■ PROBLEM TO SOLVE ■
Copy the records below exactly as they appear, from the line that contains "Given: Click the Symbol omega icon" through the line that contains "tap(137, 46)", with both of those lines included.

■ ITEMS ■
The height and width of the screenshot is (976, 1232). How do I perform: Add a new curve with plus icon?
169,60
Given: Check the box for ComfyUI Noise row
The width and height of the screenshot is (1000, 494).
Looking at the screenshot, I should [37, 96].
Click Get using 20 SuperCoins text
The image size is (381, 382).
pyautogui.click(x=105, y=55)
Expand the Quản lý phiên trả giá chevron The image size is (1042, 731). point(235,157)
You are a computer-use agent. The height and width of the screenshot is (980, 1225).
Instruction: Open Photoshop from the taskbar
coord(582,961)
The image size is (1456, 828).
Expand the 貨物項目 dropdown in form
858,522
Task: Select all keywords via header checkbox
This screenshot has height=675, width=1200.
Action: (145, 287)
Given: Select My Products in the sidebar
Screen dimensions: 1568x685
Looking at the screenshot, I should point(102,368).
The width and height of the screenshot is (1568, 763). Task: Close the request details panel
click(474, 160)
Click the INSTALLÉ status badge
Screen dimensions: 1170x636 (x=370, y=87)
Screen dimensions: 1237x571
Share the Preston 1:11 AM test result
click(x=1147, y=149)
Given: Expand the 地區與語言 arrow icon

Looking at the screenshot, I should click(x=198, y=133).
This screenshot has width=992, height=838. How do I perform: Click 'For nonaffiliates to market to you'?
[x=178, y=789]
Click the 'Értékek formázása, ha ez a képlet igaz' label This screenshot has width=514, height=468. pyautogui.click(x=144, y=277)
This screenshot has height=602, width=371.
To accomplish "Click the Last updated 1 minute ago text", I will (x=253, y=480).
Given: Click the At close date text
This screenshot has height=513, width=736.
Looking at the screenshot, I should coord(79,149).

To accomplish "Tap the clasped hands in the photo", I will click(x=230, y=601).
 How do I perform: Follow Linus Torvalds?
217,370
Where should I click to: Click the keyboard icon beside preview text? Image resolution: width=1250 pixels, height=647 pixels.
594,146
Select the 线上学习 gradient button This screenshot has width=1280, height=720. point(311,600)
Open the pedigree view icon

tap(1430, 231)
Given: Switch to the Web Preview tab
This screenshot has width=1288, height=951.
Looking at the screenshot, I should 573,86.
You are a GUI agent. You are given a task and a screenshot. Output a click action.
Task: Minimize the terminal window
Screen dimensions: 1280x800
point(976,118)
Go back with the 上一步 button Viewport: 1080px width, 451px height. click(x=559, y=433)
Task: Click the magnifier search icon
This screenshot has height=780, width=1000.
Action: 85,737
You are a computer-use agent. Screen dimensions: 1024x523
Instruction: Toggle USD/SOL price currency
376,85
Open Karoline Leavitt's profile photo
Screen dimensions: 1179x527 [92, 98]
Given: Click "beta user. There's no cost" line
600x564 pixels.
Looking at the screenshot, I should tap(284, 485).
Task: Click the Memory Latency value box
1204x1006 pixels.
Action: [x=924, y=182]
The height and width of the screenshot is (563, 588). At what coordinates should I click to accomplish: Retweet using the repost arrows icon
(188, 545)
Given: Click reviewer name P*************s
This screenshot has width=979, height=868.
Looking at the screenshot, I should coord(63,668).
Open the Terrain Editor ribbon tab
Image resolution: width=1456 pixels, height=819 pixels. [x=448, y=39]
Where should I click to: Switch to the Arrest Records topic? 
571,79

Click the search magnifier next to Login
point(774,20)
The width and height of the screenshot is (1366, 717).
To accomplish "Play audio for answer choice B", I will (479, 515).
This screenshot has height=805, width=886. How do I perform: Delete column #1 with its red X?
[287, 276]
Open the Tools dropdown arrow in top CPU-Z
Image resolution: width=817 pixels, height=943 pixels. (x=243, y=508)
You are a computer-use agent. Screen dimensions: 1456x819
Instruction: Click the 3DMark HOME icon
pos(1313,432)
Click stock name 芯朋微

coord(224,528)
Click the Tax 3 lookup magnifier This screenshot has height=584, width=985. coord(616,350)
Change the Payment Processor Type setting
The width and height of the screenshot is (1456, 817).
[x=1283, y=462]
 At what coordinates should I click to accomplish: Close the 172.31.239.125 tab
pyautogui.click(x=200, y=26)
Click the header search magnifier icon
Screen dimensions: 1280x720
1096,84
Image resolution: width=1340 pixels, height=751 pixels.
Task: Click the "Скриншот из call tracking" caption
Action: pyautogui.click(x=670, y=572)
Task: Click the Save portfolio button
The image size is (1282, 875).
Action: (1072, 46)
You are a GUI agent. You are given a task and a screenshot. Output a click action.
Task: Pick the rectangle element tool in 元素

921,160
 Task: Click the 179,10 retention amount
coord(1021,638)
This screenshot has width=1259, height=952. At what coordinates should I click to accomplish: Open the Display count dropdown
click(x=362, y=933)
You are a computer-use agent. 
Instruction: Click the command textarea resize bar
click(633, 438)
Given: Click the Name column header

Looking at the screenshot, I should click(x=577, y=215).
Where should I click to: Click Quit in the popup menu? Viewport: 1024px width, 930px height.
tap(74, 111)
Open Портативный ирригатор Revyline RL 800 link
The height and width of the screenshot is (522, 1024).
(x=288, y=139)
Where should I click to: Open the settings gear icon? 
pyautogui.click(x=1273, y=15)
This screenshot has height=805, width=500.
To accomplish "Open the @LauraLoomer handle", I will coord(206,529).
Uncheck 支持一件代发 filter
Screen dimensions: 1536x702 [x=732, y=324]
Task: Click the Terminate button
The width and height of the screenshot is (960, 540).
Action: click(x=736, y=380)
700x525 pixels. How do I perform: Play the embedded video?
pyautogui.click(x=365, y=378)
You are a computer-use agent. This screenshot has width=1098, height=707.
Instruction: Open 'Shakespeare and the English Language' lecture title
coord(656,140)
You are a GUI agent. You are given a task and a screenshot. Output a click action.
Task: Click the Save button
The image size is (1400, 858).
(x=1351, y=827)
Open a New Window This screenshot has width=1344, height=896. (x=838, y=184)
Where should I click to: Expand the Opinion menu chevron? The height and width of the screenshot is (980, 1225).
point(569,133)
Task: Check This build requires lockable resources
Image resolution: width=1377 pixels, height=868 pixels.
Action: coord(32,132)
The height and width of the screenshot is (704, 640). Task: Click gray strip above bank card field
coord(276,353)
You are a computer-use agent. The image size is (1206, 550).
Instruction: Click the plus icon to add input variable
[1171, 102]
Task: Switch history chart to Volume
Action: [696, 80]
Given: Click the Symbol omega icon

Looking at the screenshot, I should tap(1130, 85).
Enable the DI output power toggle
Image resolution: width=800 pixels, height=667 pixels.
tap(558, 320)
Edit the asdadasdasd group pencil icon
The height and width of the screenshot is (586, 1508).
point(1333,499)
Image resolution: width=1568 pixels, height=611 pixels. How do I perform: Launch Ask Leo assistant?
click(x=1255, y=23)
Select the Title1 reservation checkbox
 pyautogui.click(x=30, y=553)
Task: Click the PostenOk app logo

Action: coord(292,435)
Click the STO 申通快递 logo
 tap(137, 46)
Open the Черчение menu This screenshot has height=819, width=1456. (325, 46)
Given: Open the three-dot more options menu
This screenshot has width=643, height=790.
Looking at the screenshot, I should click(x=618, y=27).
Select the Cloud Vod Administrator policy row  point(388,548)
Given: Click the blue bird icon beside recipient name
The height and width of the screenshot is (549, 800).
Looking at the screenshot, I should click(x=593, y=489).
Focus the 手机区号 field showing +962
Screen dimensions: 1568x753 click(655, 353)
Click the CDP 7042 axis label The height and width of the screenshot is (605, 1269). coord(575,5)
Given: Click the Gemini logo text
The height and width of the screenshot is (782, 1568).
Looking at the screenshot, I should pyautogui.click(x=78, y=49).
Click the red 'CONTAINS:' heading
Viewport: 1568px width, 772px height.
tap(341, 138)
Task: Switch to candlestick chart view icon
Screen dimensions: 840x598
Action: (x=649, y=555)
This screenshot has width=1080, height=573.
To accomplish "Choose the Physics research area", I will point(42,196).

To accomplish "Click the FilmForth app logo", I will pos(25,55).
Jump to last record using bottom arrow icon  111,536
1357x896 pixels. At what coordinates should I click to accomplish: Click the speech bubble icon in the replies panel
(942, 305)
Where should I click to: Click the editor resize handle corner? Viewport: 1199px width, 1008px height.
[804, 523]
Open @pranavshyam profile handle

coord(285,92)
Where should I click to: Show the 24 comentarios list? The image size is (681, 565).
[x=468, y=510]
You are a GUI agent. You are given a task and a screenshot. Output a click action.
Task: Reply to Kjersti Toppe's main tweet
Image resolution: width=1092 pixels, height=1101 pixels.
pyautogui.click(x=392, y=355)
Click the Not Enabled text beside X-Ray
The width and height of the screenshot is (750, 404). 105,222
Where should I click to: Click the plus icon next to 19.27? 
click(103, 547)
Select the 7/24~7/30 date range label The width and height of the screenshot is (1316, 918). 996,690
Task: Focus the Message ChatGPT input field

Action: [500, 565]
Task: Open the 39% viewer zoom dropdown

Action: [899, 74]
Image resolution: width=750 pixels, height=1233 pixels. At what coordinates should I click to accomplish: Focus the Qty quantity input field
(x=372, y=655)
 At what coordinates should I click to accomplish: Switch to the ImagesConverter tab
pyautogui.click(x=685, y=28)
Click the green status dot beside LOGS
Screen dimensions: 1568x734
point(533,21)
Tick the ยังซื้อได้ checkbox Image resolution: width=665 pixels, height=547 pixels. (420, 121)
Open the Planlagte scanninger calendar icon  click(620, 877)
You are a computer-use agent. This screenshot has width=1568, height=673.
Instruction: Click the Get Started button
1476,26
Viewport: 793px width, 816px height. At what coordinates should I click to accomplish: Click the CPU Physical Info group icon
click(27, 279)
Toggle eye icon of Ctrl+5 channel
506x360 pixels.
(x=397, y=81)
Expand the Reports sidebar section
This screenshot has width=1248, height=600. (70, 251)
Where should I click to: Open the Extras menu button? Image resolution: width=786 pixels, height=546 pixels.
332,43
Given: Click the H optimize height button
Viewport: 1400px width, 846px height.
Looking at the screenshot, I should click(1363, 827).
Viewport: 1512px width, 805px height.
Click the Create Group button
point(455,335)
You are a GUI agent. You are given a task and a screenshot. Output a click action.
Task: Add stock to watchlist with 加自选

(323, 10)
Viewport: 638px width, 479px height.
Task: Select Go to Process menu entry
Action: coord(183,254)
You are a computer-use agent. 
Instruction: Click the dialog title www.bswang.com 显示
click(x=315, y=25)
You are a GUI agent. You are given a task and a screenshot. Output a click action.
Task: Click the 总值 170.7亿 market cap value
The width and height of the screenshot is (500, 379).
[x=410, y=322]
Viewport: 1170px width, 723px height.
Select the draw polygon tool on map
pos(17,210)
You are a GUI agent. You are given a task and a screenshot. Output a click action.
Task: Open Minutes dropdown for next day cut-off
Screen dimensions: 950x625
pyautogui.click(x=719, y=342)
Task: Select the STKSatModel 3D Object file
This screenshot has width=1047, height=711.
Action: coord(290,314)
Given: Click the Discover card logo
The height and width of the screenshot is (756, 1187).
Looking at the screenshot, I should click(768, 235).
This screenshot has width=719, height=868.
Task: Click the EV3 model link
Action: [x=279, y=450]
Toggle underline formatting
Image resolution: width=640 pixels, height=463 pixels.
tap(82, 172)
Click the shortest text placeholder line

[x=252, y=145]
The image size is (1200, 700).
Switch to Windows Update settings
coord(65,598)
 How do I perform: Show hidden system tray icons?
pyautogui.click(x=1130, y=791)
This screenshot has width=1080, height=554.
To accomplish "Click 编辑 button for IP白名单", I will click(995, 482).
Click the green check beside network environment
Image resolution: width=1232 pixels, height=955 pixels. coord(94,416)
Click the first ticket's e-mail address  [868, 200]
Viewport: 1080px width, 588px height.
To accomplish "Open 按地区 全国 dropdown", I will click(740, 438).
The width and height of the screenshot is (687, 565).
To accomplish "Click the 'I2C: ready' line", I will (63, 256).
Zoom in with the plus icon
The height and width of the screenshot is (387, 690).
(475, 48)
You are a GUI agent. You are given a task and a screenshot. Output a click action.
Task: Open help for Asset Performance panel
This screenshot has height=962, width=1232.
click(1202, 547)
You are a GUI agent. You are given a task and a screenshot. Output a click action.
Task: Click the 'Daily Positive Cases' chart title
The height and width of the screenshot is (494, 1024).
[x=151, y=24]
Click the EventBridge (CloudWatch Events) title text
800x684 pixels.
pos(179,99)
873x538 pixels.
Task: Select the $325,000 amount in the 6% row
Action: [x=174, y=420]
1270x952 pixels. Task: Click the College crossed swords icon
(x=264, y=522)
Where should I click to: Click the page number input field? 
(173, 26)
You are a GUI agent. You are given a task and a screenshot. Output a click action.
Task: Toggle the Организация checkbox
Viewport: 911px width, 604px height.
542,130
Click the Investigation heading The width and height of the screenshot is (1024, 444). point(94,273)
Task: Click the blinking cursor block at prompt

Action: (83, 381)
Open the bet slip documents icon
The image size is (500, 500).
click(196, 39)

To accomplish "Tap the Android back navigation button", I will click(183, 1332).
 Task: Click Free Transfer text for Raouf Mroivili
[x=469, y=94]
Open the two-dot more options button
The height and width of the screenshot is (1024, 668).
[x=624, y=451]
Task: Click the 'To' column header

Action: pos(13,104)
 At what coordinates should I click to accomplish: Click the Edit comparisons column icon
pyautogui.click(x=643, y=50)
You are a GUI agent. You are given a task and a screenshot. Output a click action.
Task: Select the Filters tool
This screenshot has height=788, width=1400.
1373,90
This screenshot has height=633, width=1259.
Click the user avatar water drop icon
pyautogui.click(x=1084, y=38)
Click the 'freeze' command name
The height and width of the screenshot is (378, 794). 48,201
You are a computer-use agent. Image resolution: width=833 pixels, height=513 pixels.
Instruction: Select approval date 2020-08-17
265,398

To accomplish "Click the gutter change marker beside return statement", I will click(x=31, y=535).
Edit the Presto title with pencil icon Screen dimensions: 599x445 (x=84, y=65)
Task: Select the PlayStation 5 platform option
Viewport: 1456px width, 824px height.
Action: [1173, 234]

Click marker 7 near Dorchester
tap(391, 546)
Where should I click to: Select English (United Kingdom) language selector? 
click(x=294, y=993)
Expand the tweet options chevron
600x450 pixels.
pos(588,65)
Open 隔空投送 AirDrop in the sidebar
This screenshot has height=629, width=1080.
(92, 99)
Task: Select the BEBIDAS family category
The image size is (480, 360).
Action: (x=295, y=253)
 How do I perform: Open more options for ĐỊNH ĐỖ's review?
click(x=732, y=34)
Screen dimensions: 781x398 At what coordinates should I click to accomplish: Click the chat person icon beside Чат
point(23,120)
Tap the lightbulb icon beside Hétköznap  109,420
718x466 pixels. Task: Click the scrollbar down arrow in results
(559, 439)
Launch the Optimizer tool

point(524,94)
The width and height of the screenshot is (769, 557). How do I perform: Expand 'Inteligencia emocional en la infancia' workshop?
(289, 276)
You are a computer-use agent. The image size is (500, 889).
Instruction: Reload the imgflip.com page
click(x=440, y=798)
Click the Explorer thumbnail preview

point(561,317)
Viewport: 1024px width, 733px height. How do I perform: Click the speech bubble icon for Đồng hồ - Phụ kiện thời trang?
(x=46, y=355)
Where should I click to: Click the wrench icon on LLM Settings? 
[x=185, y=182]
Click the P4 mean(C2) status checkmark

■ THE RESPONSE ■
Given: Click the Symbol omega icon

Looking at the screenshot, I should tap(1130, 85).
Enable the DI output power toggle
Image resolution: width=800 pixels, height=667 pixels.
tap(558, 320)
Edit the asdadasdasd group pencil icon
The height and width of the screenshot is (586, 1508).
point(1333,499)
Image resolution: width=1568 pixels, height=611 pixels. How do I perform: Launch Ask Leo assistant?
click(x=1255, y=23)
Select the Title1 reservation checkbox
 pyautogui.click(x=30, y=553)
Task: Click the PostenOk app logo

Action: coord(292,435)
Click the STO 申通快递 logo
 tap(137, 46)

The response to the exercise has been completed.